● **ISTRUZIONI**:
1. Nell'intervista al cardinale Semeraro su Papa Francesco, di quale Chiesa era vescovo Semeraro quando Bergoglio veniva a Roma?
2. Fornisci il seguito dell'intervista al cardinale Semeraro su Papa Francesco, a partire dall'ultima frase riportata.
### BRANO SCELTO ###
A parlare è il “nostro” card. Marcello Semeraro, prefetto del Dicastero per le cause dei santi, per anni stretto collaboratore di Papa Francesco come segretario del Consiglio dei cardinali. All’indomani dei funerali, il porporato racconta il legame personale con Bergoglio e riflette sull’eredità spirituale, pastorale e istituzionale lasciata dal Pontefice.

 

 Eminenza, lei ha servito Papa Francesco fin dai primi giorni del suo pontificato, in qualità di segretario del Consiglio dei cardinali, ma lo ha conosciuto personalmente fin dai tempi dell’attentato alle Torri Gemelle. Che ricordo ha di questi dodici anni?

 

Effettivamente il mio primo incontro con il card. Bergoglio accadde nei primi giorni della X Assemblea generale del Sinodo dei vescovi (settembre/ottobre 2001), cui egli intervenne pure come relatore aggiunto per le ragioni da lei accennate. Quell’iniziale rapporto di collaborazione si trasformò gradualmente in amicizia e in familiarità, sostenute dai vari incontri attuati negli anni in occasione delle sue venute a Roma, mentre io ero vescovo nella vicina Chiesa di Albano.
### ESTRATTO DATI ###
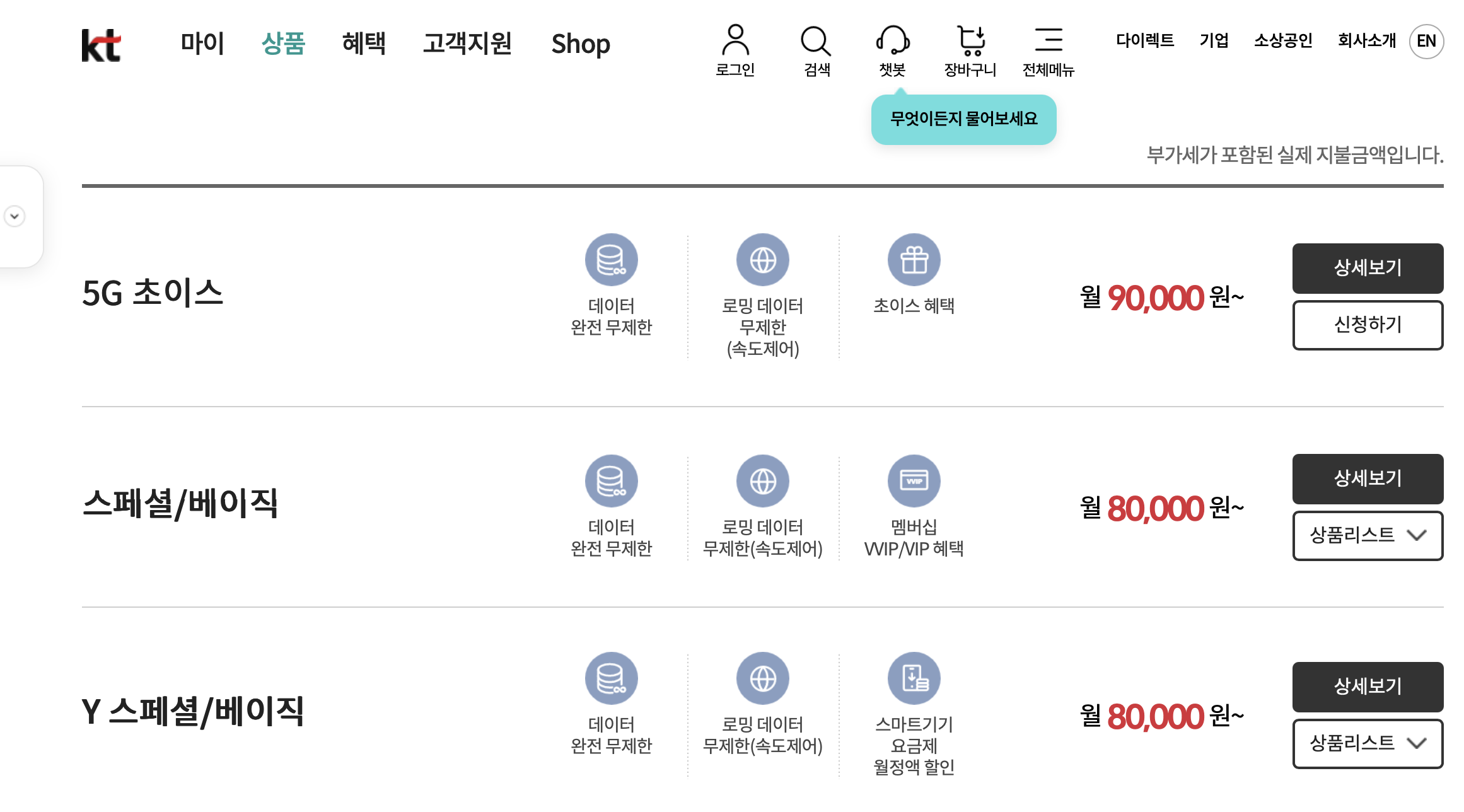The image size is (1464, 812).
Task: Click the 멤버십 VVIP/VIP card icon
Action: click(914, 481)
###
● **RISPOSTE**:
1. Della Chiesa di Albano.

2.
 

 

E prima dell’elezione al Soglio di Pietro?

 

Anche prima dell’inizio del Conclave del 2013 trascorremmo alcune ore insieme ed io gli proposi di andare a visitare le Ville pontificie di Castel Gandolfo prima di rientrare a Buenos Aires. Neppure lontanamente pensavo a una sua chiamata sulla cattedra di Pietro, che invece avvenne.

 

 

Come è nato poi il vostro rapporto di collaborazione più stretto?

 

Ci fu subito dopo la sua richiesta di collaborargli in quello che sarebbe stato il “Consiglio di cardinali”. Come sottrarmi? All’amicizia, dunque, si affiancò di nuovo la collaborazione ed è quanto ho avuto il dono di vivere sino al 14 aprile scorso, quando ho avuto la possibilità d’incontrarlo di persona per l’ultima volta.

 

 

Che ricordo le resta di quell’ultimo incontro?

 

Allora ho veduto in lui anche la personificazione della fragilità umana; tutte le altre volte la sua apertura del cuore. Nella memoria, dunque, mi rimangono la sua ricchezza dell’humanum - anche gioioso, ilare e ricco di humour -, la vivacità del suo animo e la fecondità della sua spiritualità. Un saggio che nel 2023 scrissi su di lui è titolato “Il francescanesimo di un papa gesuita”. Lo riscriverei.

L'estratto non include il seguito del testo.